For the site I work for, about 20-30% of our monthly hosting costs go towards servicing bot/scraping traffic. We’ve generally priced this into the cost of doing business, as we’ve prioritised making our site as freely accessible as possible.
But after this week, where some amateur did real damage to us with a ham-fisted attempt to scrape too much too quickly, we’re forced to degrade the experience for ALL users by introducing captchas and other techniques we’d really rather not.
I had a particularly bad time not so long ago, when a customer's site - a shop - was brought to its knees because someone, probably a competitor, hired some scraper-company of some sort to scrape every product and price.
The scraper would systematically go through every single product page.

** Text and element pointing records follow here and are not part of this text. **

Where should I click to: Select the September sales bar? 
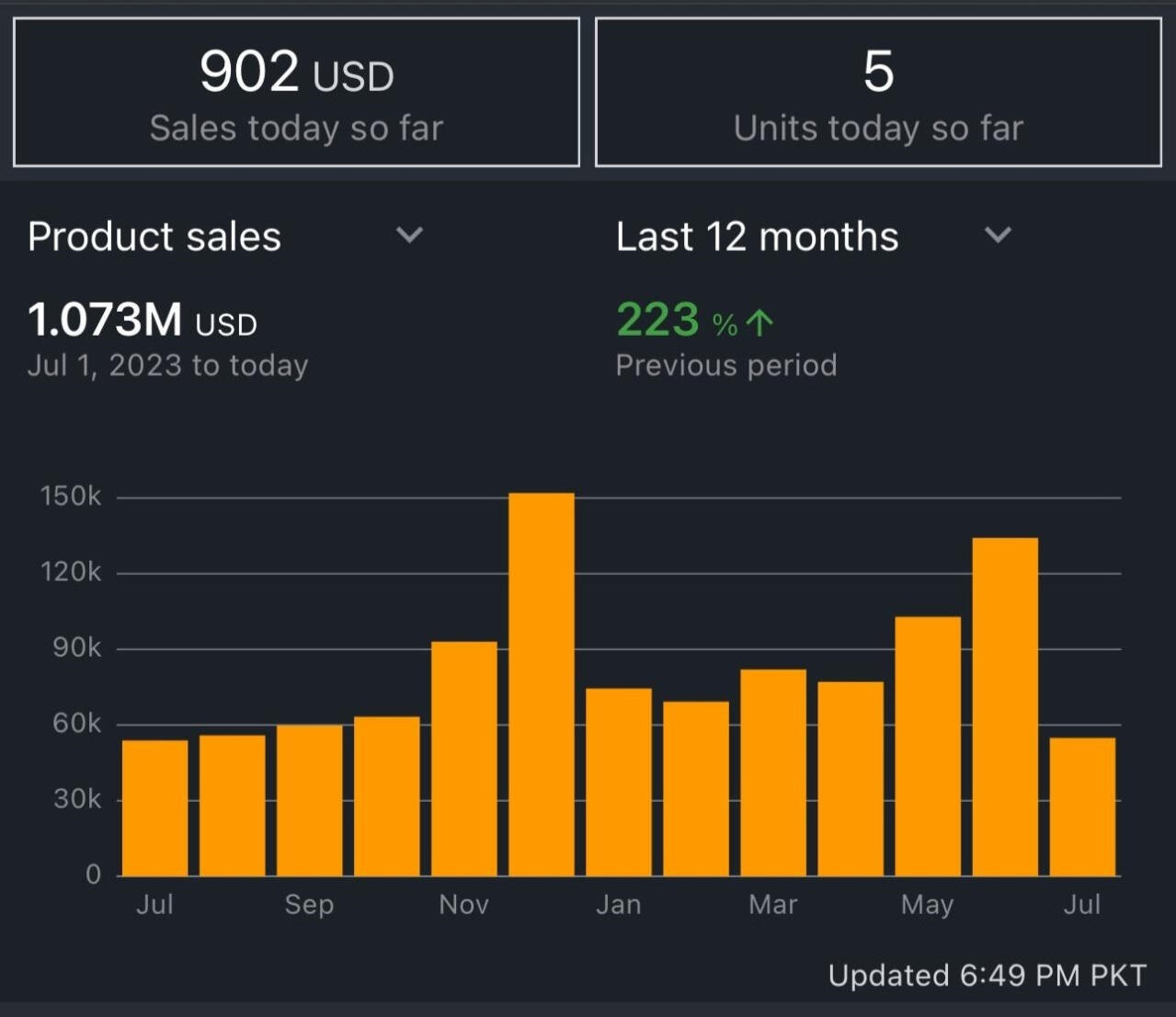point(310,800)
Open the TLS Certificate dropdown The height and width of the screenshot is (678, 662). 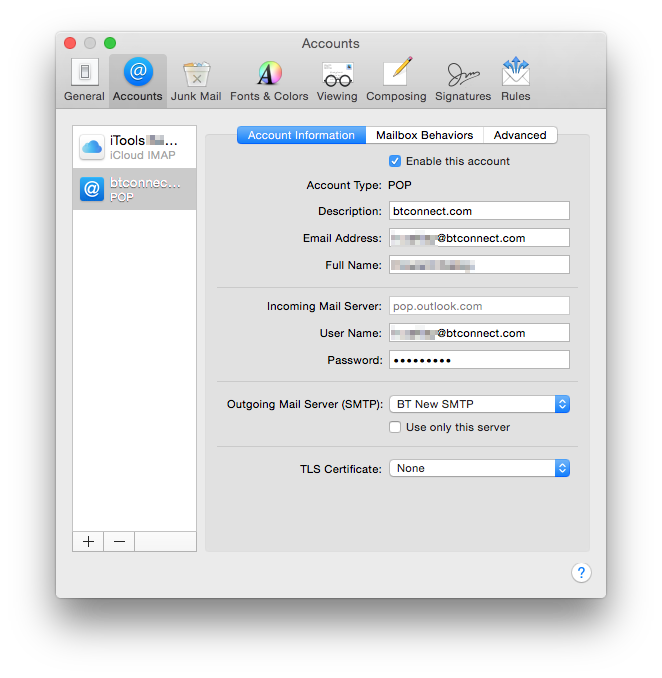[478, 468]
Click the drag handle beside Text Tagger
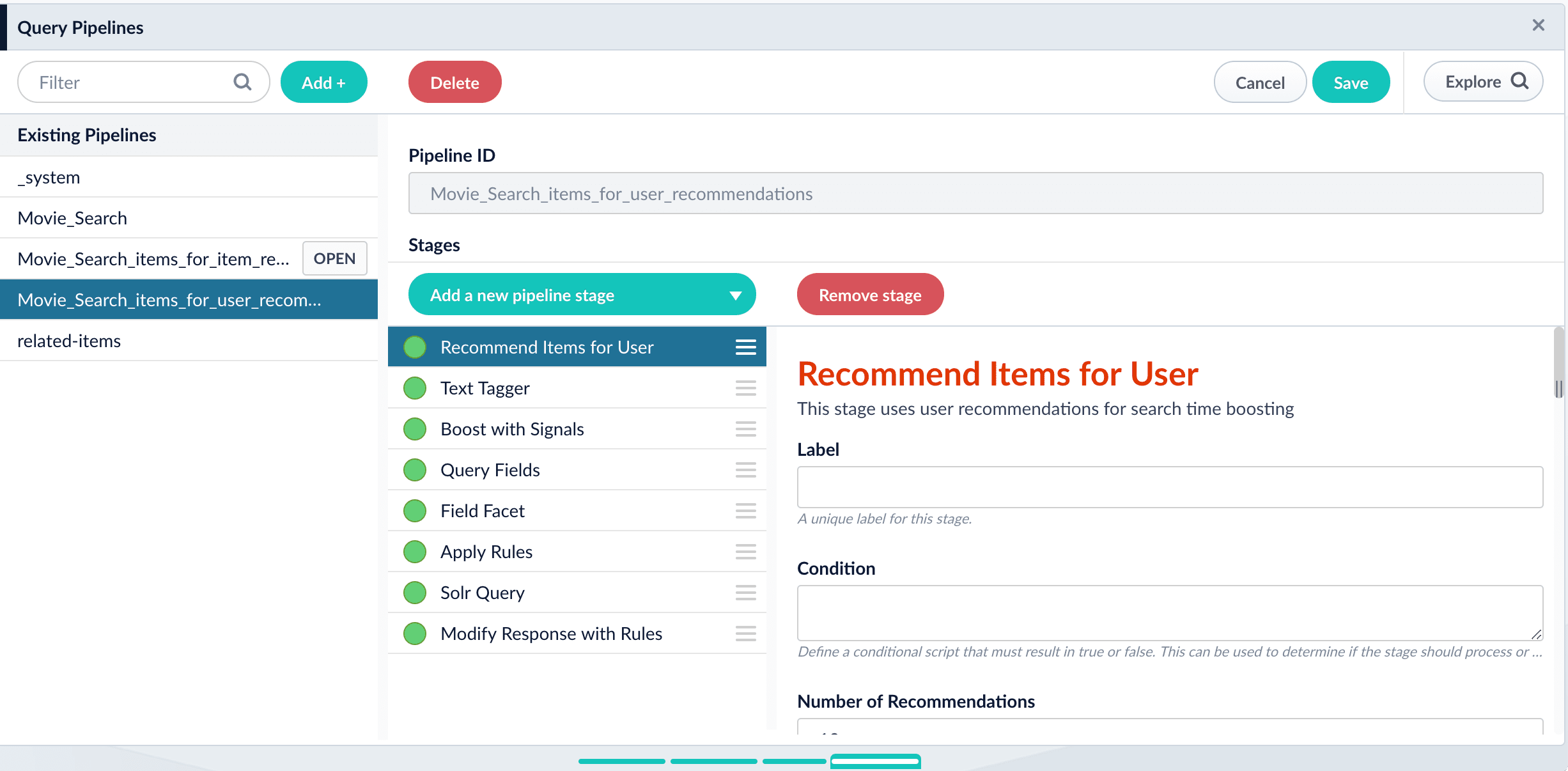The height and width of the screenshot is (771, 1568). tap(745, 388)
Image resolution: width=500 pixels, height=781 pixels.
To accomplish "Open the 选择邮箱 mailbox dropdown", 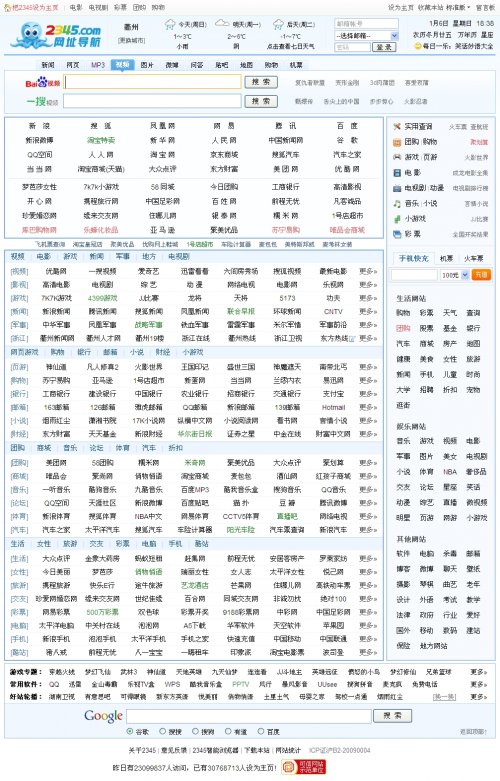I will 367,36.
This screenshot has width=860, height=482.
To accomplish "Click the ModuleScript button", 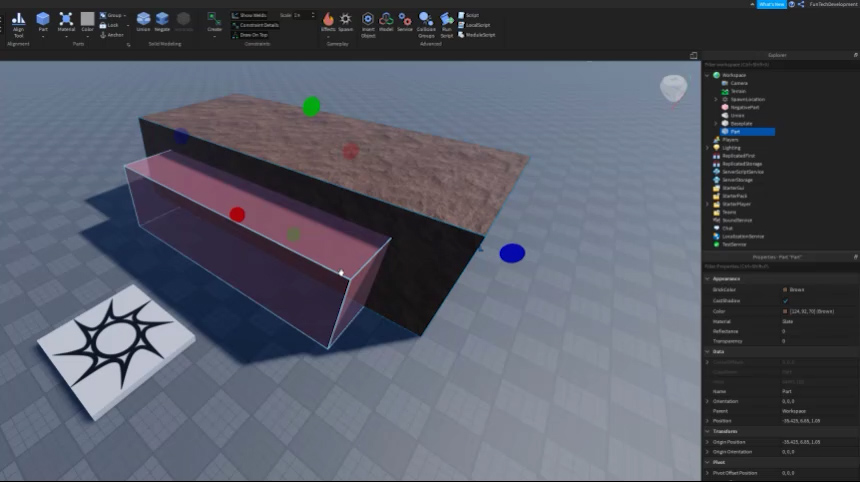I will click(x=478, y=34).
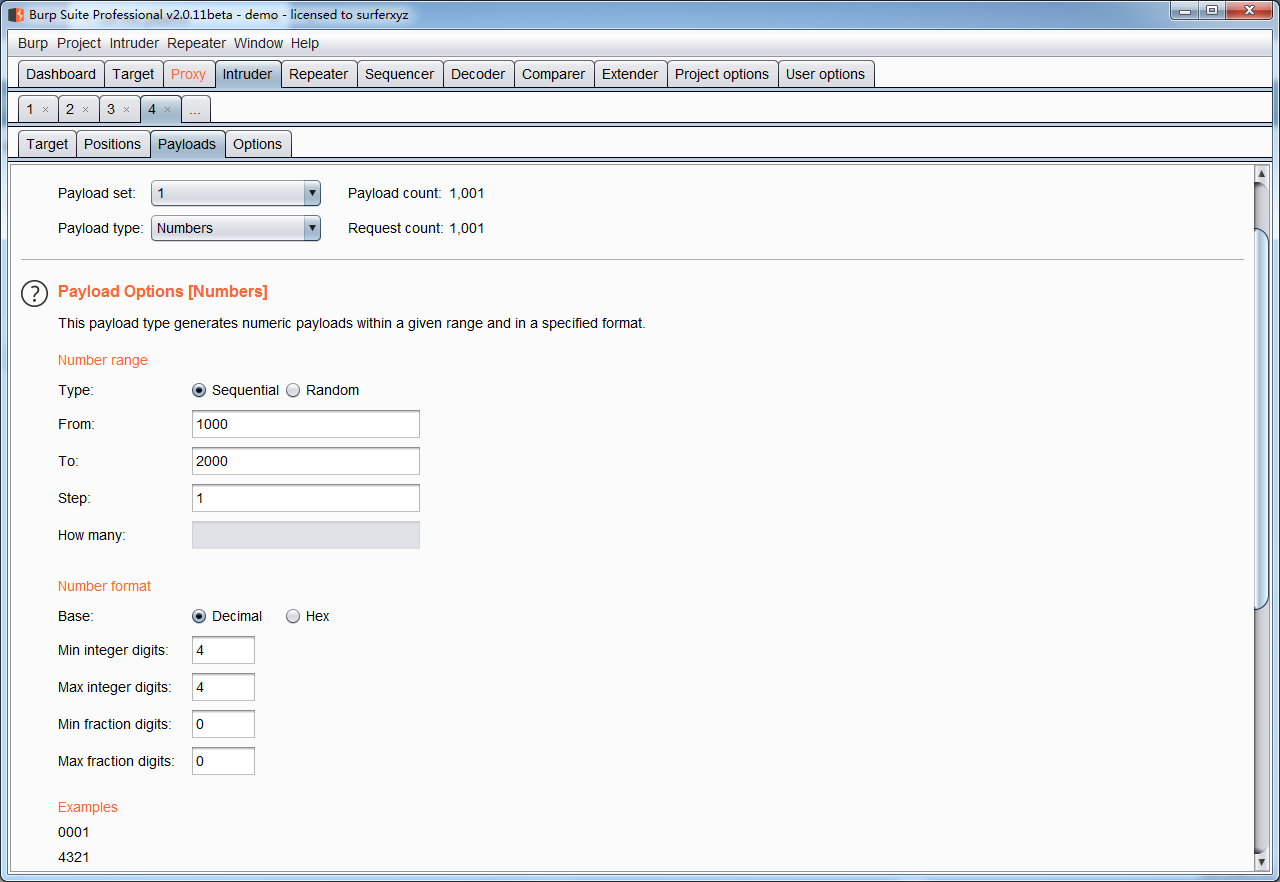Open the Payload set dropdown
The width and height of the screenshot is (1280, 882).
(312, 193)
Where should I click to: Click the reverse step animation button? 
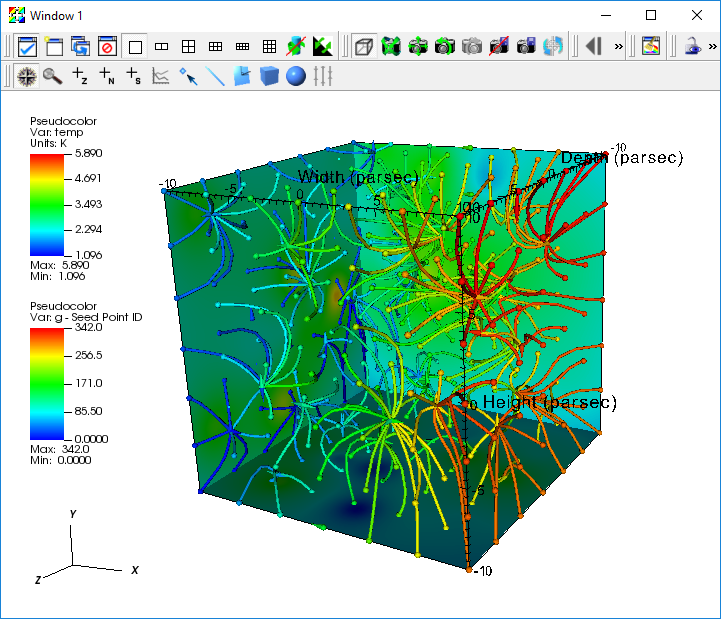tap(594, 46)
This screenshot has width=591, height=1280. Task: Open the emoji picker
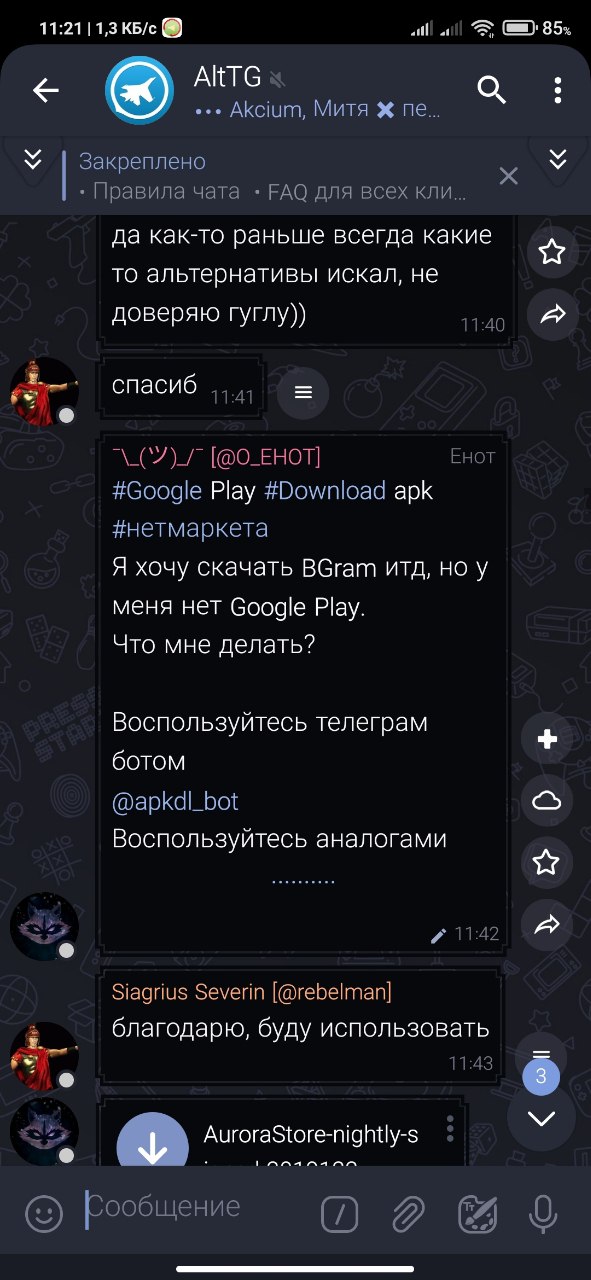point(43,1215)
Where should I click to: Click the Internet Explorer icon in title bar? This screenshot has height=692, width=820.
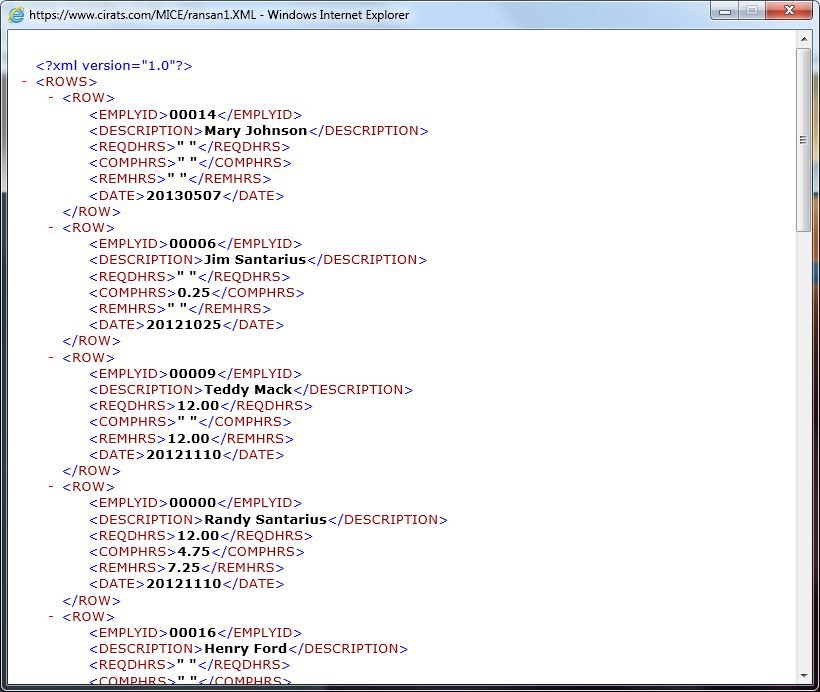(14, 14)
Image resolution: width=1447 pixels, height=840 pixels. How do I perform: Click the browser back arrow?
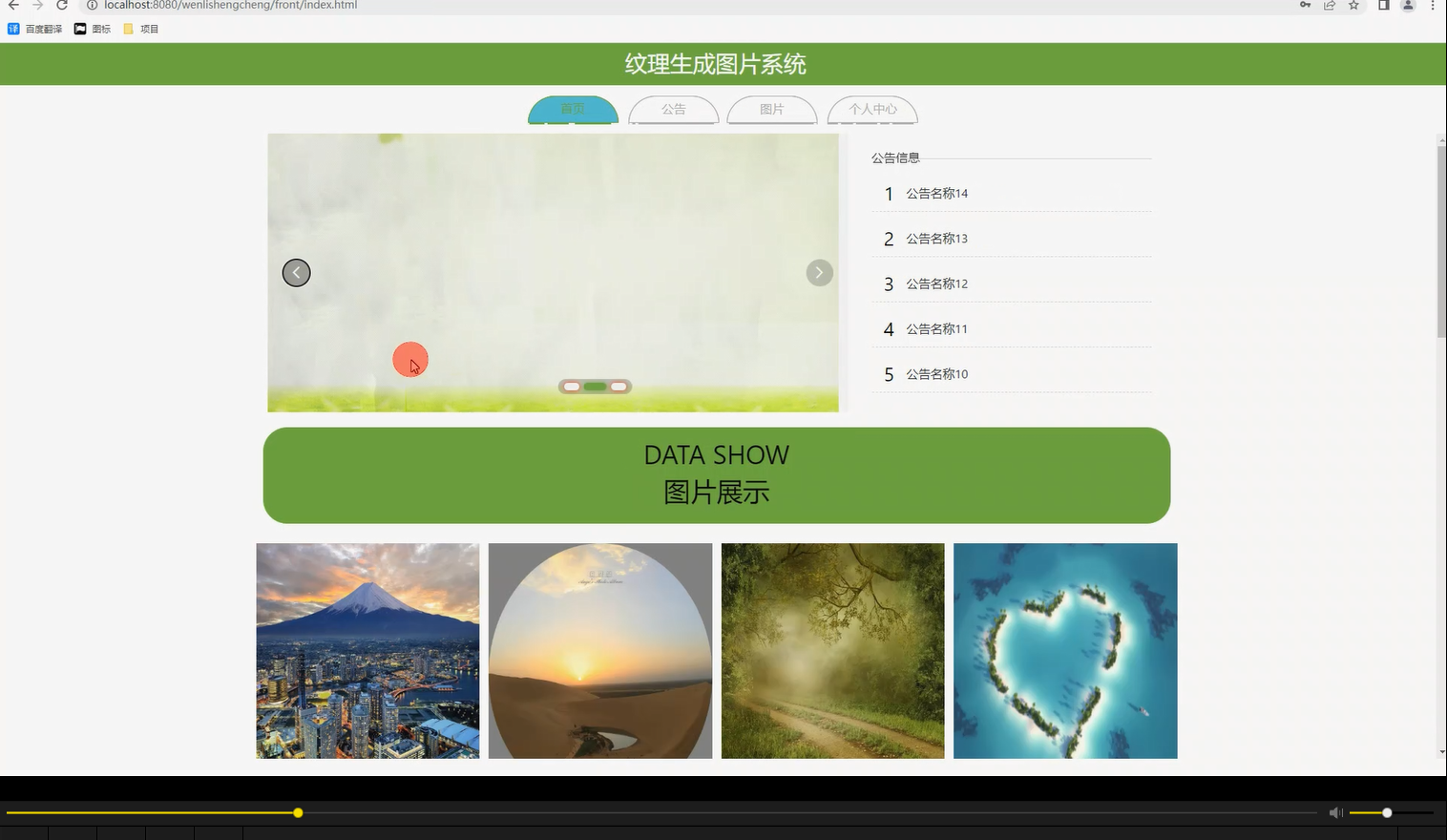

And by scraper, I mean - 100's of them. All at the same time, using the old trick of 1 scraper requesting 3 or 4 product pages at a time then pausing for a while.
They used umpteen different IP address blocks from all over the globe - but mainly using OVH vps IP address blocks from France.
Now, maybe if they'd just thrown, say, 5 or 10 of the scraper "units" at the site, no one would have noticed in amongst Googlebot (which they wanted to use anyway because they are using Google Shopping to try to bring in more sales).
But no. This shower of arseholes threw 100's of scraper "tasks" at the site. They got greedy.
Now, the site was robust enough to handle this load - barely - which was massive, however, having to do that /and/ also handle normal day-to-day traffic? Nah. The bastards got greedy and like you I spent a few days unfucking the damage they were causing.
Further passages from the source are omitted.